Excerpt:
▼▼▼
John Prescott, a man of humble working class beginnings, the son of a railway worker, and Tony Blair, both said, “We’re all middle class now” and Margaret Thatcher said, “Class is a communist concept”. And I say, “Fuck off!” Is that what pampering does to you? Is that the real problem of Westminster Palace? Is that what brings politicians down, working in that pampered place? The real life struggles of ordinary people, brushed away as an irritating and unwelcome itch where we can be dismissed as selfish victims of our own unworth?
Oddly, Del was middle class, but she wasn’t like that. She had a towering social consciousness and awareness and extraordinary kindness. A star bright soul who suffered the absolute loss of her own identity three times in her life (that I know of). She lived in one of London’s enclaves for the ‘well to do’ in what I can only describe as a modest mansion, a large detached residence, her husband a senior lecturer at the London Bible College, a bastion of middle class religious vocation and aspiration. Del was a square peg in a round hole. A beautiful rebel in her own unique way. I got the impression that her husband did not approve and was distant and aloof. He patronisingly indulged her but did not connect. He wrote a book, the title was something like, ‘I’ve lost my wife’, in response to one of Del’s losses of herself, not even knowing her own name. I never met him, but always wanted to say to him, “It’s not all about you pal.”
And isn’t that the problem, of capitalism and me, me, me? Isn’t that what Thatcher was sold out to when she said, ‘There is no such thing as society’?
▲▲▲
Information given:
▼▼▼
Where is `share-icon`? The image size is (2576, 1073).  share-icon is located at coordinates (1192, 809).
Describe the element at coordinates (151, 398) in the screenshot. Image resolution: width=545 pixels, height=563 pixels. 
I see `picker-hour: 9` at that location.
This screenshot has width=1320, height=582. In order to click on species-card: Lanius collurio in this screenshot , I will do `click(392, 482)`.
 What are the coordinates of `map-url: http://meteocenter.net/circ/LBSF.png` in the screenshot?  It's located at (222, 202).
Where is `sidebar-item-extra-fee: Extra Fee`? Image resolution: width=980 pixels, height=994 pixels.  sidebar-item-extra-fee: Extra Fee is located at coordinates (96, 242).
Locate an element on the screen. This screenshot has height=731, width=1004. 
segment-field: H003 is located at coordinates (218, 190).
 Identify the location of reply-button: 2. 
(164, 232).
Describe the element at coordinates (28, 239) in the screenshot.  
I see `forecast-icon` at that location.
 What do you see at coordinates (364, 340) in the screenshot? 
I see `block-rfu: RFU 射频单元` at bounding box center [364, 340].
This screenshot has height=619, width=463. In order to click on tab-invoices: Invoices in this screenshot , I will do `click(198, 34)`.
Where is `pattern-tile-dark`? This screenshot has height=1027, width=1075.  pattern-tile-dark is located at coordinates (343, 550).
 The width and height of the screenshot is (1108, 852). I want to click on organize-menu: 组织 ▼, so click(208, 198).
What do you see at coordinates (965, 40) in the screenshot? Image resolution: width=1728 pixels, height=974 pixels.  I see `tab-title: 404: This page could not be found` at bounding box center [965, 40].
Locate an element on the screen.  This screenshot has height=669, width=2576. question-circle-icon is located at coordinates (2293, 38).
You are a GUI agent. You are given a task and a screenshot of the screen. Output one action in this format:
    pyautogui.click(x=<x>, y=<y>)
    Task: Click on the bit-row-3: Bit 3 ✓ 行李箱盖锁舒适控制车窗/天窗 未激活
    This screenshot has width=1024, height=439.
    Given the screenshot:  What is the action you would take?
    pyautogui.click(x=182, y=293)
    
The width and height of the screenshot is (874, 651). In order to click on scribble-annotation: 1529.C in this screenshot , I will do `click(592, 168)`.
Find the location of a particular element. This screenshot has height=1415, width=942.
▲▲▲
Please continue the passage on class and Del from the point where it stops.

Output below:
Here are her, oh so clever words, “I think we’ve been through a period where too many people have been given to understand that if they have a problem, it’s the government’s job to cope with it. ‘I have a problem, I’ll get a grant.’ ‘I’m homeless, the government must house me.’ They’re casting their problem on society. And, you know, there is no such thing as society. There are individual men and women, and there are families. And no government can do anything except through people, and people must look to themselves first. It’s our duty to look after ourselves and then, also to look after our neighbour. People have got the entitlements too much in mind, without the obligations. There’s no such thing as entitlement, unless someone has first met an obligation.” She dared say that to working class people?
Oh that’s so clever. It is so well scripted and it’s just awful, twisted words, deceitful and ugly.
Maybe we should all become brick layers, house builders, but that isn’t even half the problem. First we need land and that’s the real cost. Over a million pounds an acre as long as it’s got planning permission with it. “I’ll take two.”
The reality is that we, the people, can’t do anything without government and they make damned sure of it. Tying us up in knots.
We can go to Denny’s (an American chain of eateries) and Little Chef, that’s the level of our human rights… I’ve not been to Denny’s but suspect I’d feel right at home there, as I do in a Little Chef. Places I can be, relax, eat, with no aspirations for a better class of eatery. I would frequent a greasy spoon if I could, but they have died away… Transport cafes, the once proud eateries of choice on the arteries of the nation for working class people for which Little Chef is a pale reminder, but with everything boxed off, the food less joyously free, arranged on the plate, where there was something seductively pleasurable about a laden plate of cardiac arresting cholesterol in the days of yore.
Clearly, I know my place and it’s a perfectly good place.